> [WRITTEN INSTRUCTION]:
Reproduce the items word for word, beginning at the first line and stopping after the line that contains "pyautogui.click(x=476, y=279)". Leave the pictures out.

########################################

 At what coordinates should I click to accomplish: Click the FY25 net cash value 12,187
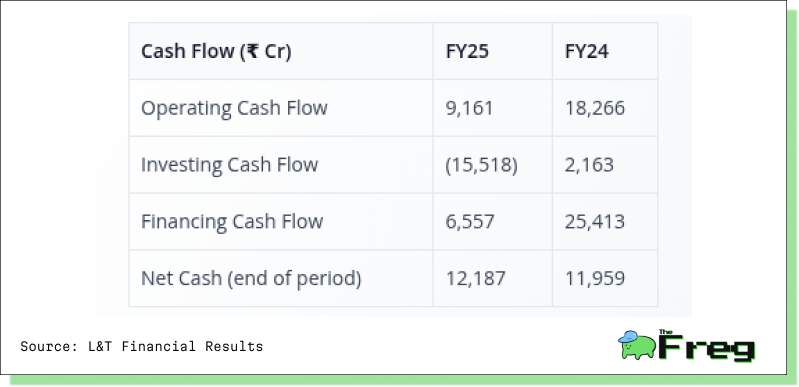pyautogui.click(x=476, y=279)
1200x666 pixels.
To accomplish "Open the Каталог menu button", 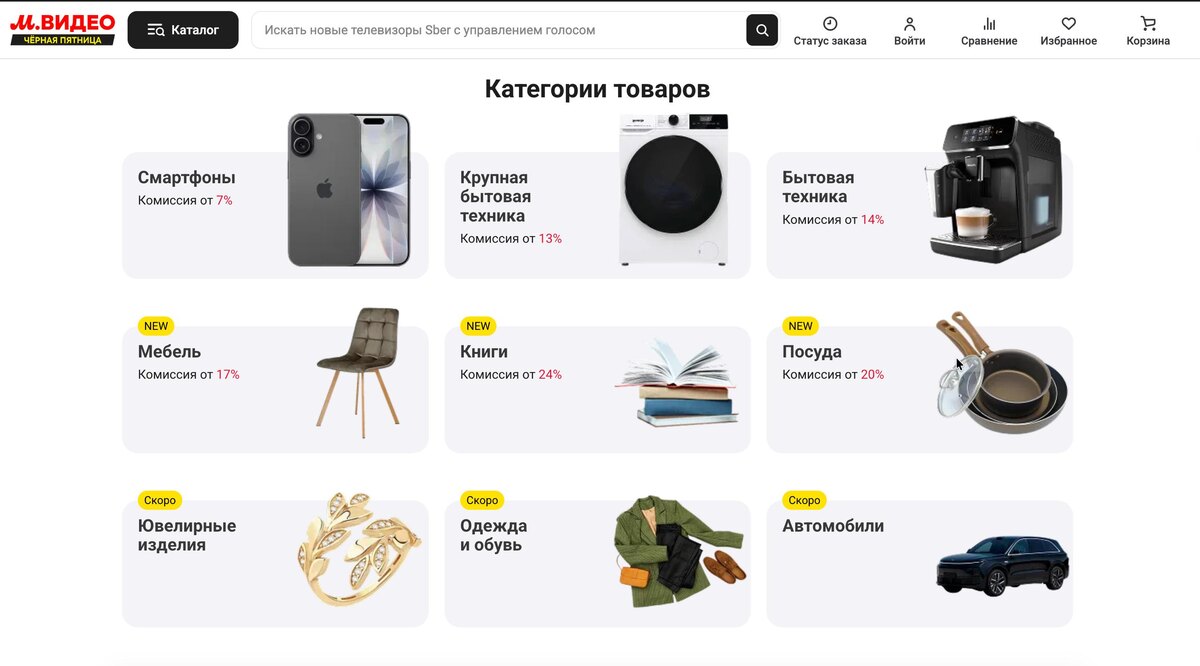I will (183, 30).
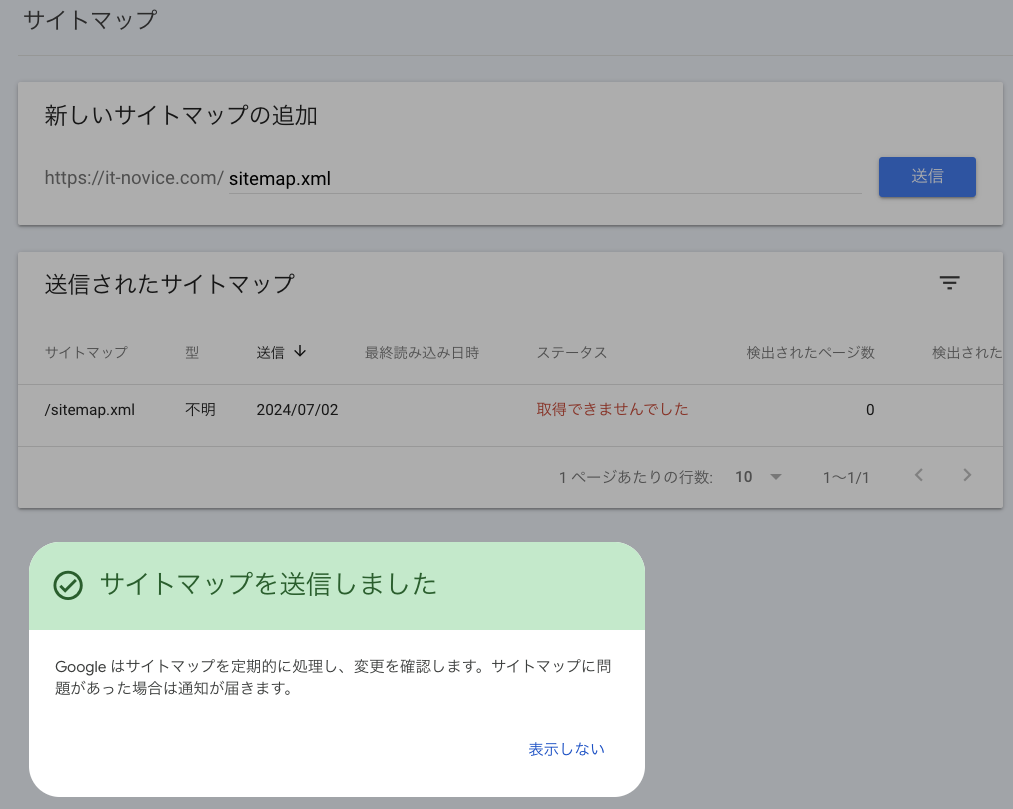The height and width of the screenshot is (809, 1013).
Task: Open the filter icon above the sitemap table
Action: pyautogui.click(x=948, y=283)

########################################

> [COMPLETED EXERCISE]:
 At what coordinates should I click to accomplish: Click the FY25 net cash value 12,187
pyautogui.click(x=476, y=279)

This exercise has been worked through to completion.